Gas Permeability for High-Density Cell Growth

Vessels such as the Corning HYPERStack® come standard as a fully closed system and utilize a gas-permeable film to support high-density cell growth within a smaller footprint. This can maximize limited incubator or warm room space, which is another inherent challenge of the viral vector workflow. Ensuring optimal gas exchange means that the cells get the oxygen and carbon dioxide they need, and typically produce higher viral vector titers when compared to other stacked vessel technologies. According to Mogen, "Many of our customers are currently using the HYPERStack vessels to produce viral vectors for their clinical programs."

Streamlining Processes Through Automation

New automated solutions can speed up the processing time for modular adherent vessels such as Corning CellSTACKs® and HYPERStacks. The Corning® Automated Manipulator Platform semi-automates adherent bioprocess workflows and makes it easier for researchers to stay on adherent platforms.

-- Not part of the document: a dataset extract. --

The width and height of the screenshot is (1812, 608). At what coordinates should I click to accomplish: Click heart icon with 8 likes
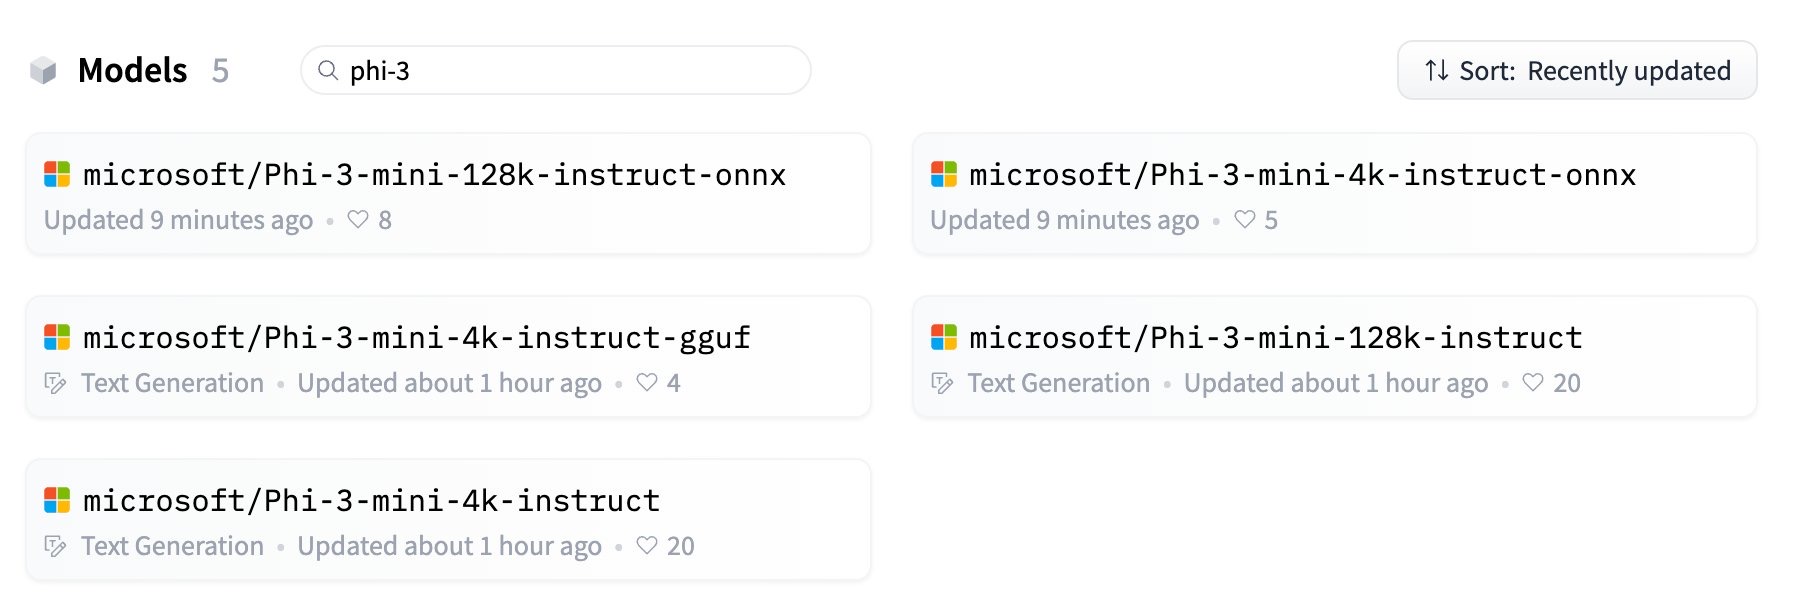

"This essentially decreases processing time and process variability," Mogen said. "That's a big concern when you're working with multiple vessels. Automation removes the subjective component of individuals handling vessels so that it's more consistent and potentially safer, given the ergonomic strains and workplace hazards of lifting heavy vessels."

The Future of Viral Vector Research

The efficient production of viral vectors has opened new opportunities for researchers involved in a variety of focus areas including cell and gene therapy, and the development of new vaccines. Although COVID-19 didn't launch the interest in viral vectors, it has accelerated the urgency to expand understanding and expertise in this exciting field.